Central Black Hole Mass and Lifting of a Galaxy's Atmosphere

G. Mark Voit

Black holes at the centers of massive galaxies have masses ( $M_{\rm BH}$ ) that are highly correlated with circumgalactic gas temperature ( $kT$ ), as shown by the black points (from Gaspari et al. 2019), indicating that AGN feedback tunes the masses of those black holes to the energy output ( $E_{\rm CGM}$ ) required to significantly lift atmospheric gas out of the halo’s potential well (blue dashed line).

The figure above is from a recent Physics Reports review article by Donahue & Voit (2020) [1]. Its black points come from a study by Gaspari et al. (2019) [2] showing that directly measured black hole masses (M_BH) are highly correlated with circumgalactic gas temperature (T_CGM), following

\frac {M_{\rm BH}} {M_\odot} \approx 10^{9.4} \, \left( \frac{kT_{\rm CGM}} {1 \, {\rm keV}} \right)^{2.7}

with an intrinsic scatter of only 0.21 in log M_BH. This correlation is the strongest one that Gaspari et al. found, with even less scatter than the relationship between M_BH and central stellar velocity dispersion ( $\sigma_v$ ) among the galaxies in their sample.1

Interestingly, the observed M_BH–T_CGM relation dovetails with the hypothesis that black holes grow until they have released enough energy to counteract accretion, causing cumulative black-hole feedback output to scale with the energy (E_CGM) required to lift a massive galaxy’s atmosphere (e.g.,[3][4][5]).
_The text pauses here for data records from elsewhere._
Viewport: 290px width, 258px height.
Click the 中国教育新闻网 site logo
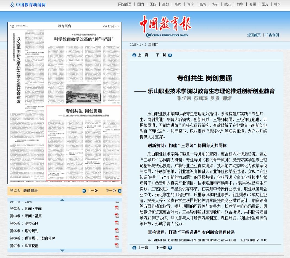tap(28, 5)
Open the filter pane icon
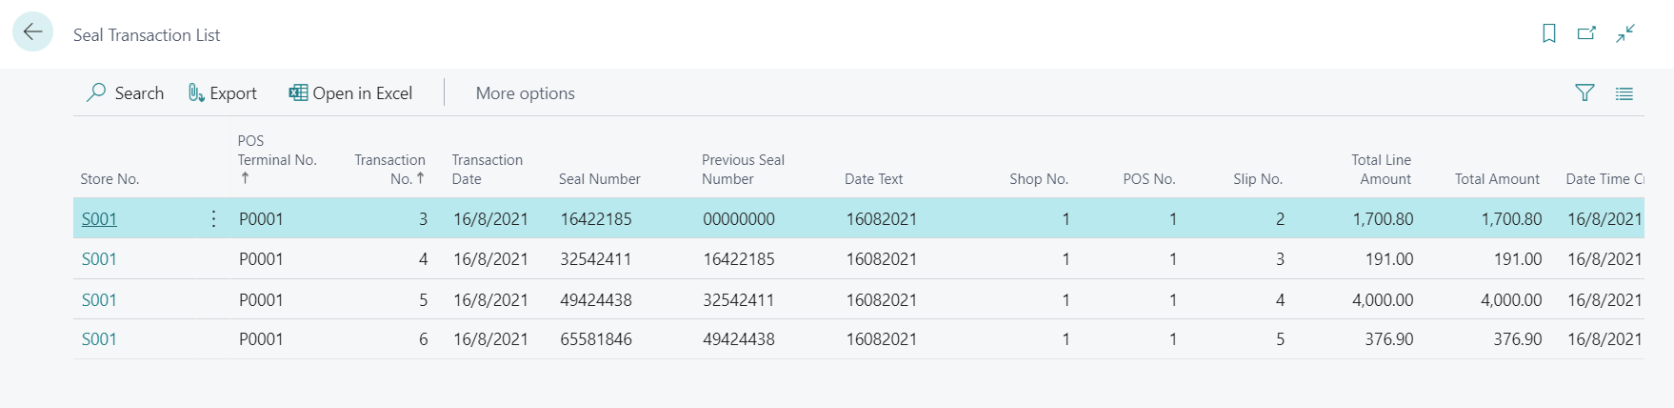 tap(1584, 92)
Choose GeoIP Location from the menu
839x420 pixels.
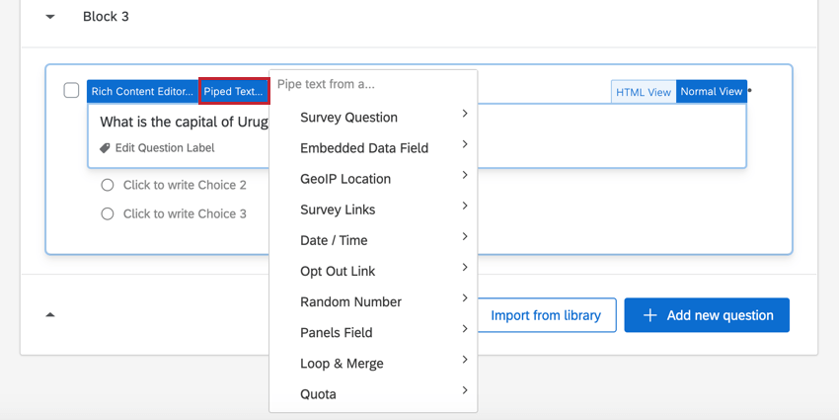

That amount of energy can be estimated from the relationship observed between halo mass (M₅₀₀) and X-ray gas temperature ( $kT_X$ )

\frac {M_{500}} {M_\odot} \approx 10^{13.5} \, \left( \frac{kT_{\rm X}} {1 \, {\rm keV}} \right)^{1.7}

among halos with masses in the $10^{13} \, M_\odot$ to $10^{14} \, M_\odot$ range [6]. The specific binding energy of a nearly hydrostatic atmosphere scales with T_X , and so the energy required to significantly lift a halo’s baryons scales as

E_{\rm CGM} \, \propto \, M_{500} T_{\rm X} \, \propto \, T_{\rm X}^{2.7}

for halos in this mass range.

The similarity in power-law slope between the M_BH–T_CGM relation and E_CGM–T_X relation strongly suggests that M_BH is indeed directly proportional to E_CGM. One subtlety is that T_CGM and T_X are usually similar but are not identical.2 However, equating them yields a simple numerical constant that connects M_BH to E_CGM. The dashed blue line in the figure shows the M_BH–T_CGM relation obtained by assuming $E_{\rm CGM} = 10^{-2.3} M_{\rm BH} c^2$ .

Presumably, the similarity of that M_BH–T_CGM line to the observations indicates that ~0.5% of the central black hole’s rest-mass energy has gone into lifting the surrounding CGM. Observations of the gaseous contents of galaxy groups show that something has lifted their atmospheres (e.g., [7]), and no other energy source provides enough energy. For example, the solid red line marking the upper boundary of the pink region shows that the total energy released from the central galaxy’s supernovae (E_SN,central) falls far below E_CGM in halos more massive than $10^{13} \, M_\odot$ . Also, the dotted red line representing the total supernova energy from all of a halo’s stars (E_SN,halo) likewise falls short of E_CGM in halos more massive than $\sim 10^{13.3} \, M_\odot$ .

One final feature to note about the plot is the orange dashed line (labeled L_X/H₀) representing an estimate of the total radiative energy losses from these atmospheres. It falls far below the blue dashed line indicating E_CGM, implying that black hole feedback on group scales puts far more energy into atmospheric lifting than into replenishing radiative losses.